The overall objective of this proposal is to understand the function of enamel gene products (i.e., amelogenins, enamelins and enamel proteinases), to advance the understanding of the process of amelogenesis, to create a strategy to produce an enamel bioceramic as a novel dental restorative biomaterial, and to improve the diagnosis of the various types of amelogenesis imperfecta. We hypothesize the motifs within the anionic enamelin protein (e.g.tuftelin) structure serve to nucleate the initial crystalline phase, and that motifs within amelogenin protein aggregates regulate the size, orientation and patterns of the growing enamel crystals. We further predict that proteases (e.g. calcium-dependent metalloproteinases) degrade proteins and facilitate the removal of water and protein from the mineralizing extracellular matrix. To address this hypothesis, the following Specific Aims have been formulated: (1) To determine the function of amelogenins and enamelins during mouse amelogenesis in in vitro ameloblast cell culture, in transfected odontoblast cell cultures and mouse molar tooth organ culture systems using antisense inhibition strategies. (2) To determine the function of enamelins to nucleate octacalcium phosphate (OCP) or hydroxyapatite (HAP) in vitro. Recombinant enamelins will be evaluated as nucleators for OCP or HAP in vitro. (3) To determine the function of amelogenins to regulate the size and patterns of OCP or HAP crystal growth in vitro. Recombinant amelogenins will be evaluated as regulators for the crystal growth and patterns of growth in vitro. Subsequent protein engineering approaches using site-directed mutagenesis will enable the identification of the motifs required for OCP or HAP crystal growth along the c-axis as well as the patterns of crystal growth. (4) To determine the function of enamel proteases to regulate both structural properties and the stepwise removal of enamel proteins and subsequently to regulate crystal formation. We propose to isolate and characterize the enamel protease gene product. (5) To fabricate enamel HAP crystal formation in vitro. Enamel replacement therapy is a strategy to use recombinant enamel protein motifs to fabricate an enamel bioceramic as a possible dental enamel restorative biomaterial. These experiments are a logical extension of the proposed functional studies to define how enamel proteins regulate enamel OCP and HAP crystal formation.

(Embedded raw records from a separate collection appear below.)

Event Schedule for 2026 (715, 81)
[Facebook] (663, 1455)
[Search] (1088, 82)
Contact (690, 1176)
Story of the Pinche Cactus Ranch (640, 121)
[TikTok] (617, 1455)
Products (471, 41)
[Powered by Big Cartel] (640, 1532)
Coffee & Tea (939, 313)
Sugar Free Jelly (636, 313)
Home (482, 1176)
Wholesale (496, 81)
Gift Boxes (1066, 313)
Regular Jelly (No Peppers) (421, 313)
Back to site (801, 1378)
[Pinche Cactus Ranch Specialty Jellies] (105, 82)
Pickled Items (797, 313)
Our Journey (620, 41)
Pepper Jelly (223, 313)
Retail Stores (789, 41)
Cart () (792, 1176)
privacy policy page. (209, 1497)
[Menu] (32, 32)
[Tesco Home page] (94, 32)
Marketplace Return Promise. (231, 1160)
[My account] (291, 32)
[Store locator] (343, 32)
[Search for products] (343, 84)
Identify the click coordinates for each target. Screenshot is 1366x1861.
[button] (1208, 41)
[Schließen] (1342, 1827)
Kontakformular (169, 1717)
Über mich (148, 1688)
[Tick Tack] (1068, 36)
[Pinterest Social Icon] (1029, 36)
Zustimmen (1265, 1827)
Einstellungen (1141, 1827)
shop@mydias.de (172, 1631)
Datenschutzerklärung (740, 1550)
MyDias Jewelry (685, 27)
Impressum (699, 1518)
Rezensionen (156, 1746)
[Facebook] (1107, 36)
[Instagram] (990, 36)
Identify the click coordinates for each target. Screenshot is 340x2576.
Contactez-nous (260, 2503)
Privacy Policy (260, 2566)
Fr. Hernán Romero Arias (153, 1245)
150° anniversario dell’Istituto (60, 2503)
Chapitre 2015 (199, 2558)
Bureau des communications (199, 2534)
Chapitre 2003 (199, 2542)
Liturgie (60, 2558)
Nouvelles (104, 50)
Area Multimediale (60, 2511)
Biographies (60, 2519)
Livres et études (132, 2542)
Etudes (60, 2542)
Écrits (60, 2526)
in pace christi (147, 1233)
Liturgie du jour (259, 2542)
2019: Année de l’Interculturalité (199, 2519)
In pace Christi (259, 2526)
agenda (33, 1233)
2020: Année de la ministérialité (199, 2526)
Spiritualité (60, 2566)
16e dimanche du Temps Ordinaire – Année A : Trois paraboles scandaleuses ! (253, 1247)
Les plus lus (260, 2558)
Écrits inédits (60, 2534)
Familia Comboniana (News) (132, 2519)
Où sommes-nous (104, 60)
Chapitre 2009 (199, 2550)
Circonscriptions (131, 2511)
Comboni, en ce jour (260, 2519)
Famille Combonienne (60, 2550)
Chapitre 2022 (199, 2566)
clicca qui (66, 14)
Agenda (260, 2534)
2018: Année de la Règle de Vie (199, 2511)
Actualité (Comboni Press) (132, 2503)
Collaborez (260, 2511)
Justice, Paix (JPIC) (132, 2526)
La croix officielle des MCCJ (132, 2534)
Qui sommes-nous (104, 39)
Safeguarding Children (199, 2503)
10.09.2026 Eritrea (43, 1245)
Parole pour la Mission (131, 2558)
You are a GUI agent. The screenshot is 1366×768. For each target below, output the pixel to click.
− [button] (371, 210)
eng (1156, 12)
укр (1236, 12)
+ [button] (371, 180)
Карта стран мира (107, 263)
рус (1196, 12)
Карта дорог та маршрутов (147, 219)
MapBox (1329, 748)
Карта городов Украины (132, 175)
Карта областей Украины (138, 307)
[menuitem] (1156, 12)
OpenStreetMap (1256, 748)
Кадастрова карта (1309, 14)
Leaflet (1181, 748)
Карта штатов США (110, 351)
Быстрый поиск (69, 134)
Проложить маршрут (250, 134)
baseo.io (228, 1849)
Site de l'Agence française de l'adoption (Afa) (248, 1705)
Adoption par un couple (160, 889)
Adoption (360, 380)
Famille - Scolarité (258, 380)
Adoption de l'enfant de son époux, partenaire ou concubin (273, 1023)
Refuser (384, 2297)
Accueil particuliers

该提案的总体目标是了解 牙釉质基因产物（即釉原蛋白、牙釉质和牙釉质） 蛋白酶），以促进对过程的理解 釉质形成，制定一种生产牙釉质生物陶瓷的策略 新型牙科修复生物材料，并提高诊断能力 各种类型的釉质发育不全。 我们假设主题 阴离子牙釉质蛋白（例如 tuftelin）结构内的作用是 使初始结晶相成核，并且牙釉蛋白内的基序 蛋白质聚集体调节蛋白质聚集体的大小、方向和模式 牙釉质晶体生长。 我们进一步预测蛋白酶（例如 钙依赖性金属蛋白酶）降解蛋白质并促进 从矿化细胞外基质中去除水和蛋白质。 为了解决这一假设，我们制定了以下具体目标 制定：（1）确定牙釉蛋白和牙釉蛋白的功能 在体外成釉细胞培养的小鼠成釉细胞过程中， 转染的成牙本质细胞培养物和小鼠磨牙器官培养物 使用反义抑制策略的系统。 (2) 确定 釉质使磷酸八钙 (OCP) 成核的功能或 羟基磷灰石（HAP）体外。 将评估重组牙釉质 作为 OCP 或 HAP 体外成核剂。 (3) 确定函数 釉原蛋白调节 OCP 或 HAP 晶体的大小和图案 体外生长。 重组牙釉蛋白将作为调节剂进行评估 用于体外晶体生长和生长模式。 随后的 使用定点突变的蛋白质工程方法将 能够识别 OCP 或 HAP 晶体所需的基序 沿c轴的生长以及晶体生长的模式。 (4) 确定釉质蛋白酶调节两种结构的功能 特性和逐步去除牙釉质蛋白，然后 调节晶体形成。 我们建议分离并表征 釉质蛋白酶基因产物。 (5) 搪瓷HAP晶体的制作 体外形成。 牙釉质替代疗法是一种使用策略 重组牙釉质蛋白基序来制造牙釉质生物陶瓷 一种可能的牙釉质修复生物材料。 这些实验是 所提议的功能研究的逻辑延伸，以定义如何 牙釉质蛋白调节牙釉质 OCP 和 HAP 晶体的形成。